=== Begin Enclosure ===

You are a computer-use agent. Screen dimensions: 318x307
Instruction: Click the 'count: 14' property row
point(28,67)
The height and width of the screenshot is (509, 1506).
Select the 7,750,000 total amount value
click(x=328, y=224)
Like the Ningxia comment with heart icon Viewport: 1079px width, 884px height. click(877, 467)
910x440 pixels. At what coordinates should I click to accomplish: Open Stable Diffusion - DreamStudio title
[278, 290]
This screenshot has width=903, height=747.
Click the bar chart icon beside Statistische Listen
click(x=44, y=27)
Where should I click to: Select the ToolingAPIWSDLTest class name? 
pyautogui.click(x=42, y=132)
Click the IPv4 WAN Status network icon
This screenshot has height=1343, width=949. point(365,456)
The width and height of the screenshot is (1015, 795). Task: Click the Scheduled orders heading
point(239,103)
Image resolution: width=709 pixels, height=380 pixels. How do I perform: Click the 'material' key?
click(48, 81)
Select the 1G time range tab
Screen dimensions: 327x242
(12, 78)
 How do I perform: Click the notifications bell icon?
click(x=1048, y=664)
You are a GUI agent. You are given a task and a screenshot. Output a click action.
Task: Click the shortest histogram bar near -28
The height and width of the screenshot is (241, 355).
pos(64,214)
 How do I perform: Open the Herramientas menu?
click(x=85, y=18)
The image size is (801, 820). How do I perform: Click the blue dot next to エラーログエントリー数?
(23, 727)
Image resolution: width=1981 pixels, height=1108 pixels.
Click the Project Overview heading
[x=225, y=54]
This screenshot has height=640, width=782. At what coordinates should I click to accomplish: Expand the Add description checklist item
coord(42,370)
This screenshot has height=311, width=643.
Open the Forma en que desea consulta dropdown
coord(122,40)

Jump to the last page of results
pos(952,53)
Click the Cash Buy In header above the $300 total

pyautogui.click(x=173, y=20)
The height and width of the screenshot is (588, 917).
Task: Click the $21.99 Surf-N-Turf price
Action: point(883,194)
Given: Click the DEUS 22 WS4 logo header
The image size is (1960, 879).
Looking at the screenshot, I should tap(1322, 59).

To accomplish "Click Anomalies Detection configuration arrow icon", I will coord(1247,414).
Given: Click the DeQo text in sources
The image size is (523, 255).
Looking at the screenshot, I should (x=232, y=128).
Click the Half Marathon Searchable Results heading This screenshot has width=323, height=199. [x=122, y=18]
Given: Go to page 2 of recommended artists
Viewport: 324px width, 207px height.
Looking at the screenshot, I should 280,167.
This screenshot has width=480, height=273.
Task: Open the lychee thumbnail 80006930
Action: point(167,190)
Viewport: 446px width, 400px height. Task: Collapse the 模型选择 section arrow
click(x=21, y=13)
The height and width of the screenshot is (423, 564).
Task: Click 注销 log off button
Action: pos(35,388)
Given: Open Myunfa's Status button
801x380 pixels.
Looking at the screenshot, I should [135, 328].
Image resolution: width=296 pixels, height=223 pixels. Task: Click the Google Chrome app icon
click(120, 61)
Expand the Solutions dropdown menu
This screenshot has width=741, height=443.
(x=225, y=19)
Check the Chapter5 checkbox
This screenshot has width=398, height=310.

=== End Enclosure ===

TASK ITEM -
Run a filter over the data above and keep each line that contains the word "agent".

SOLUTION -
You are a computer-use agent. Screen dimensions: 318x307
You are a GUI agent. You are given a task and a screenshot. Output a click action.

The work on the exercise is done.